Vuelve Lluvia constante al Teatro de Bellas Artes de Madrid. David Serrano, director y responsable de la adaptación, asegura que, en 50 años, la obra será considerada un clásico, «un texto cumbre en el teatro de principios de este siglo». Es probable.
Esta es la historia de un policía corrupto que acoge en su familia como a un hermano a su compañero borracho y fracasado, viejo amigo de la infancia. Todo se viene abajo cuando un chulo despechado dispara contra la casa y a punto está de matar al hijo menor.
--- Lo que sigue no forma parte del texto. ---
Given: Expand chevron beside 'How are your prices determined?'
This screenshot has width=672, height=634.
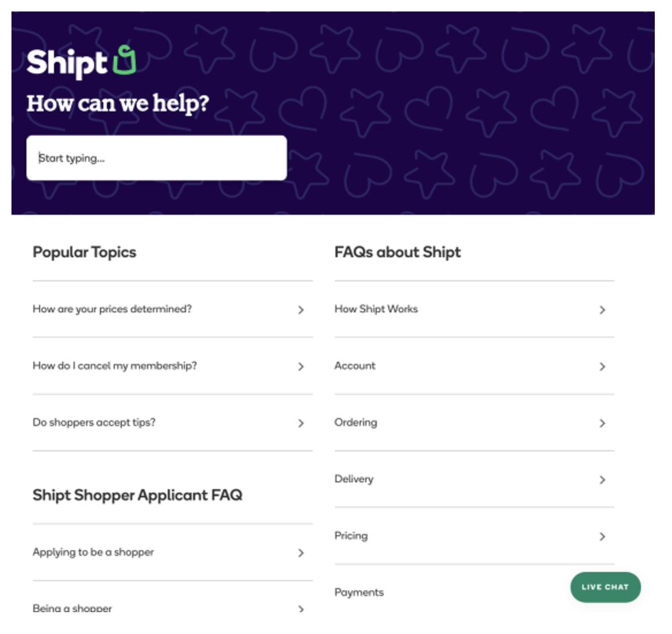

Para el primero, un macho alfa, comienza un vertiginoso descenso a los infiernos. Para el segundo será el inicio de un proceso de emancipación y redención.
Nos encontramos ante un drama brutal, no apto para estómagos delicados, con una puesta en escena minimalista, sostenida por la soberbia interpretación de Roberto Álamo y Sergio Peris-Mencheta. Sus personajes –en cierto modo– son prototípicos del pecador y el corrupto al que a menudo hace referencia el Papa. El pecador sabe que necesita ser redimido; por eso se salva. Pero el corrupto se sitúa por encima del bien y del mal. Y aunque sus propósitos iniciales fueran buenos, se pervierten. Claro que en este poli corrupto, más que maldad, hay estupidez humana, lo cual hace el drama algo más digerible.